Minnesota singers join voices with South African choir: 'It's magic all the way'
Minnesota Chorale loosens up, while the South Africans get a lesson in German.
Arriving this week to join the Minnesota Orchestra's five-city tour of South Africa, about 50 members of the Minnesota Chorale met their South African counterparts, the Gauteng Choristers, in a Johannesburg school auditorium.
They hugged one another, exchanged phone numbers and practiced pronouncing one another's names. They alternated seats, so that the two choirs were completely mixed. Then, they sang.
Together, their voices sounded rich, resonant.
"Wonderful," conductor Sidwell Mhlongo said, simply, after the first tune — the South Africa national anthem. The singers turned to one another, smiling and whispering.
Mid-rehearsal, Mhlongo admitted that "we didn't know what to expect, actually." Mhlongo, who has led the internationally acclaimed, Johannesburg-based choir since 2000, noted that "when you go into a partnership, you're never sure whether it's going to work or not.

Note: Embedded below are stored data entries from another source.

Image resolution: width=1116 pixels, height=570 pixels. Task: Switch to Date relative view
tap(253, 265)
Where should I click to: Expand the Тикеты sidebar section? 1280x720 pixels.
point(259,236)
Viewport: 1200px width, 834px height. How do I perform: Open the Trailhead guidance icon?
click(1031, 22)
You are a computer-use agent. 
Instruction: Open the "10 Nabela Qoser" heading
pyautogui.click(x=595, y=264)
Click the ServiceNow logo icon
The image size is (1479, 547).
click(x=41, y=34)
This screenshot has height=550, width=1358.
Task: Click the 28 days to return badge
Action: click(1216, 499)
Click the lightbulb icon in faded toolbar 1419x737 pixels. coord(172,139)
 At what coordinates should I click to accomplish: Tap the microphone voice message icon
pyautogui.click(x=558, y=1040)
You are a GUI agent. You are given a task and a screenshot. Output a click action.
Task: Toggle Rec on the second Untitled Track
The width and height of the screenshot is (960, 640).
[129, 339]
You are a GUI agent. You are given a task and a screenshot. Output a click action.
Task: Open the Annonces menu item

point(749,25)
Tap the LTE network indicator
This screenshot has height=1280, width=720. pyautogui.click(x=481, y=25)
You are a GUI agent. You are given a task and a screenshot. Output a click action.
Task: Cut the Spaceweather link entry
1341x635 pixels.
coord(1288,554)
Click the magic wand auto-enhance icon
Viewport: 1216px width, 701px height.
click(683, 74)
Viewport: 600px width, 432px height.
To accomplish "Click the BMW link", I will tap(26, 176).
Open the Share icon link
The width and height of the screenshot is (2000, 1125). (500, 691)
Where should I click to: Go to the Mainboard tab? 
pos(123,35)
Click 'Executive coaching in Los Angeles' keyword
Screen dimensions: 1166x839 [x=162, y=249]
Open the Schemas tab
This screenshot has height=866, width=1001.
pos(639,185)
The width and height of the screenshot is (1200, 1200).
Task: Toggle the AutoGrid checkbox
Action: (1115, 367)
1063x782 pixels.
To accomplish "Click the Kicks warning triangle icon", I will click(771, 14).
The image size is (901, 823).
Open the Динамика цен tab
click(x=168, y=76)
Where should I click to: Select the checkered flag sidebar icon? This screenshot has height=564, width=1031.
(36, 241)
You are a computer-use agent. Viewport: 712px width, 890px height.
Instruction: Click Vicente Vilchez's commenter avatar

"As you can see, it's magic all the way."
Each choir brings its own expertise to the program they'll perform with the orchestra Friday in Soweto and Saturday in Johannesburg. Friday's concert will be broadcast by Minnesota Public Radio (7 p.m., 99.5 FM or classicalmpr.org).
They're singing the final movement of Beethoven's Ninth Symphony, or "Ode to Joy." The Minnesota Chorale has that German text on lock. Then, they'll perform African songs in local languages — such as "Ruri," a creation song written by South African composer Michael Mosoeu Moerane and sung in Sotho.
In Minnesota, the chorale took pronunciation tips from 29:11, a South African gospel ensemble that toured the state this summer and is also singing in the mass choir. That helped. But arriving in South Africa changed how the Minnesotans experience the African songs, they said.
Their movements got looser. Their dynamics bigger. Their pronunciations more precise.
"It's one thing to learn the music of a country and perform it to the best of your ability," said Maya Tester, 55, a Minneapolis resident and soprano with the Minnesota Chorale. "But then to join voices of people of that culture …
"The pieces we performed in Minnesota took on a completely different character when we sang them here, and when we followed the lead of the Gauteng Choristers."
That choir is made up of singers in their 20s and 30s. The Minnesota Chorale — as Mhlongo pointed out during rehearsal, to much laughter — averages a few decades older.
"I'm a good 30 years older," Tester said. "I'm from a different culture. We were raised in different ways." But when the sopranos began singing together, "there was just an instant connection."
Before Monday's rehearsal, soprano Goitsemang Lehobye, an alumnus of the Gauteng Choristers, didn't think she'd sing with the choirs that night. Lehobye has been performing with the Minnesota Orchestra as a soloist; her soaring soprano is a centerpiece of the piece commissioned for this tour, "Harmonia Ubuntu." So she was in town and wanted to say hello to her old conductor and friends.
"It's absolutely amazing," Lehobye said, watching the groups together. "The Americans had to learn the clicks and things like that. And the Africans were busy doing their German. It's like merging two different things to become one."
By the third piece, Lehobye had settled in beside Tester, singing and swaying.
"Are you singing with us at the concert?" Tester asked her.
Lehobye shook her head, laughing.
"You could!" Tester said. "There's a space right next to me."